Palm Beach, Florida, home to former US president Donald Trump’s Mar-a-Lago resort, is struggling to bar him from living there year-round, citing a regulation preventing non-employees from staying for over three weeks.
Non-employees of Mar-a-Lago are not allowed to stay at the resort for more than seven consecutive days or three weeks, according to an agreement Trump signed upon converting what was then a private residence into a members-only club in 1993. However, Palm Beach’s own lawyer, John Randolph, put forth a memorandum on Tuesday arguing there is no legal code preventing Trump from living at the resort he owns after conducting a legal review earlier this month.
Palm Beach Mayor Gail Coniglio and the Palm Beach Town Council brought up the 1993 agreement ahead of the Tuesday meeting, during which the fate of the ex-president’s private golf club and “winter White House” may be decided.
However, Randolph took issue with the classification of the owner as a guest, arguing Trump is instead a “bona fide employee of [Mar-a-Lago],” in a memorandum included in the minutes for the town meeting. “Employee means any person generally working on site for the establishment and includes sole proprietors, partners, limited partners, corporate officers, and the like,” he continued.
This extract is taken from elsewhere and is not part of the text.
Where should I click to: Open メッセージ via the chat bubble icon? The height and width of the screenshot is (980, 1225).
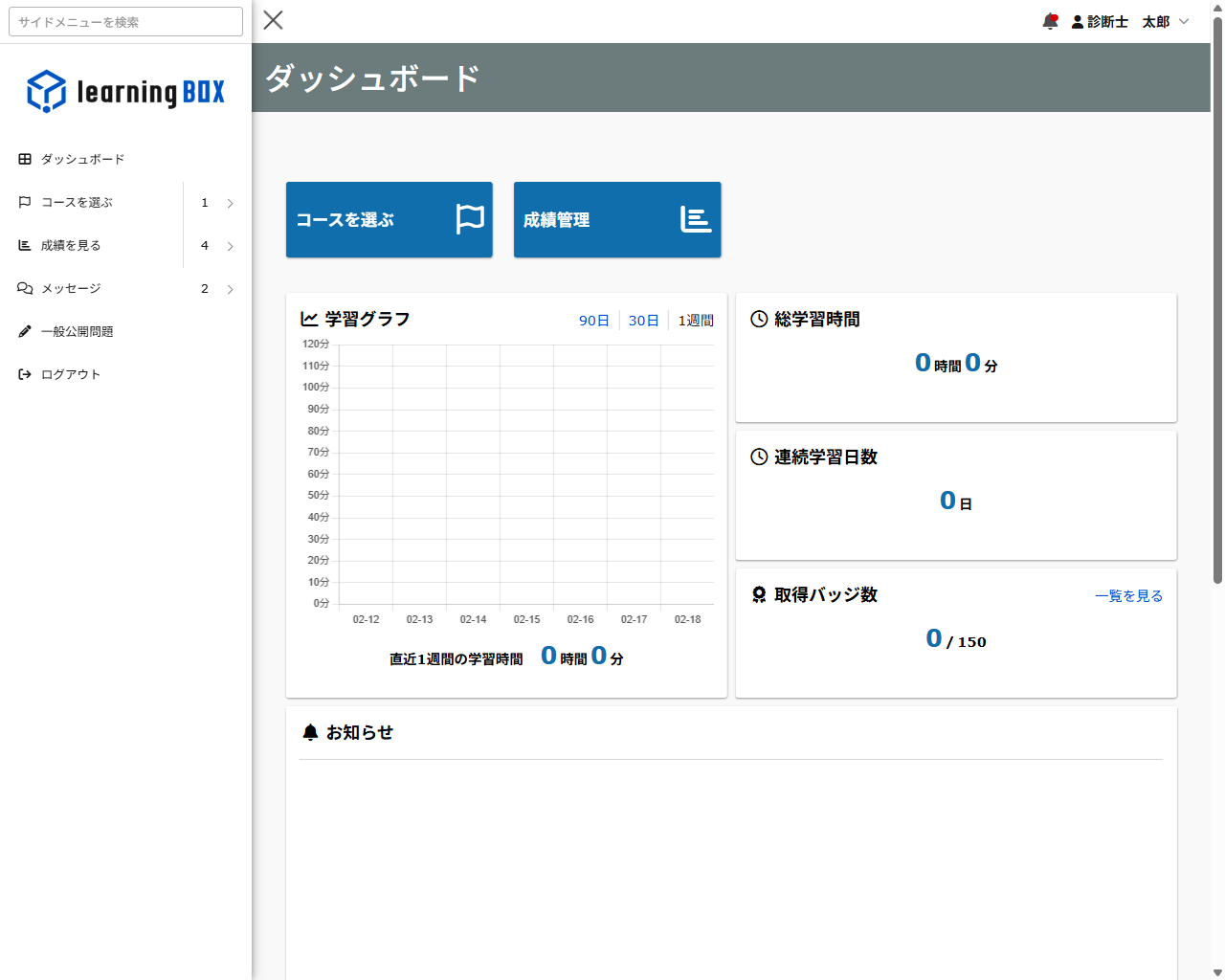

In another letter, Randolph explained that while the three-week limit applied to anyone staying at the club’s “guest suites,” it did not apply to Trump, who used the “Owner’s Suite” and had lived on the property since acquiring it in 1985 as a private residence.
Trump reportedly flouted the residency “rule” repeatedly during his tenure as president, and intends to live at the resort permanently going forward. Melania Trump, the former first lady, was reportedly redecorating as early as December, while renovations have been underway to accommodate the Trumps’ Secret Service detail, sources told CNN.
The former president’s plans to relocate to Mar-a-Lago perturbed neighbors who insisted he had no right to stay there full time despite having owned the property for 35 years. Last year, Trump moved his primary residence from New York’s Trump Tower to Mar-a-Lago, supposedly for tax reasons, though media was already speculating that he would move there permanently should he fail to secure reelection.
West Palm Beach attorney Reginald Stambaugh, representing a client who has complained about Mar-a-Lago’s “microwave fence” used for security, wrote in a December letter that not only might Trump’s residential use of Mar-a-Lago hurt property values in the area, but that the matter should be taken care of as soon as possible “to avoid an embarrassing situation for everyone.”
However, Brian Seymour, another Palm Beach attorney who specializes in land use, suggested the town would have a hard time removing Trump against his will. “It could get very complicated if the town really was enforcing this,” he pointed out.
Neighbors have long complained about Trump’s loud presence in the area, from “amped up security, bottleneck traffic and noise violations,” according to CNN. The outlet spoke to an anonymous neighbor who called living near Trump “a nightmare” and predicted the town’s “old money” residents would win out. However, even CNN had to admit the ex-president has influential friends in Palm Beach, acknowledging as well that the “post-presidential staff and security footprint” would be smaller with Trump no longer serving as Commander-in-Chief. The helipad constructed for quick transit to and from Palm Beach International Airport is being demolished – a move which will presumably remedy some of the noise issues.
While Trump is no doubt concerned about the outcome of Tuesday’s town meeting, he has bigger headaches in store this week in Washington, where he is facing his second impeachment trial after the Democrat-controlled House impeached him for allegedly inciting an insurrection on January 6.